Constituency details
- Country: India
- Region: North India
- State: Rajasthan
- District: Jhalawar
- Lok Sabha constituency: Jhalawar–Baran
- Established: 1976
- Total electors: 266,509
- Reservation: None

Member of Legislative Assembly
- 16th Rajasthan Legislative Assembly
- Incumbent Govind Prasad
- Party: Bharatiya Janata Party
- Elected year: 2023

= Manohar Thana Assembly constituency =

Legislative Assembly constituency in Rajasthan State, India

Manohar Thana is one of the 200 Legislative Assembly constituencies of Rajasthan state in India.

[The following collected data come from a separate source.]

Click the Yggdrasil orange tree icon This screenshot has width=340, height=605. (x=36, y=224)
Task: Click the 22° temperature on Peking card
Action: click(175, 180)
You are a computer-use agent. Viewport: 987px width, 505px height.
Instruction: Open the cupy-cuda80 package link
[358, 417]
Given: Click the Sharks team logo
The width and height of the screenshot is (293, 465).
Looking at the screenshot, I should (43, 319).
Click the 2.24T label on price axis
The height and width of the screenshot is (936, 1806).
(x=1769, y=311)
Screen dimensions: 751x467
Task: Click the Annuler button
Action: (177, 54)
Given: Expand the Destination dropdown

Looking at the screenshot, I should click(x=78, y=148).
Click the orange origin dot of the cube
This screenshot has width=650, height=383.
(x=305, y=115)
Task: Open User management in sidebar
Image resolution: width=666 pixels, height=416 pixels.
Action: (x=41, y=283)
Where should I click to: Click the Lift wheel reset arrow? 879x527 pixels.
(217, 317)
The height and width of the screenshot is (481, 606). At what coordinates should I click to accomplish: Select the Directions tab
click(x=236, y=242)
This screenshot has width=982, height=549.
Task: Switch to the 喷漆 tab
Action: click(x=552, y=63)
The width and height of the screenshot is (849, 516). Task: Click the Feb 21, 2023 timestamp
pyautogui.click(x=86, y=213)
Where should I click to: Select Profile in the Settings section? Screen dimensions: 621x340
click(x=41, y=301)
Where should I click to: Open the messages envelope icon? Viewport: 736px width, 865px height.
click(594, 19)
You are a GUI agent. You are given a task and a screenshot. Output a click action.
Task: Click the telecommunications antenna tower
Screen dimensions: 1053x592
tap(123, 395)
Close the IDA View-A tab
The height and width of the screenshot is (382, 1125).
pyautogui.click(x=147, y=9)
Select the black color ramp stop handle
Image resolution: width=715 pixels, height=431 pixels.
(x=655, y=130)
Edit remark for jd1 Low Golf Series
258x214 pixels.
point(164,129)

The constituency was created by The Delimitation of Parliamentary and Assembly Constituencies Order, 1976. It had its first election in 1977. As of the latest delimitation in 2008, it consists of Asnawar ILRC of Jhalrapatan tehsil, and all of Manohar Thana and Aklera tehsils of Jhalawar district.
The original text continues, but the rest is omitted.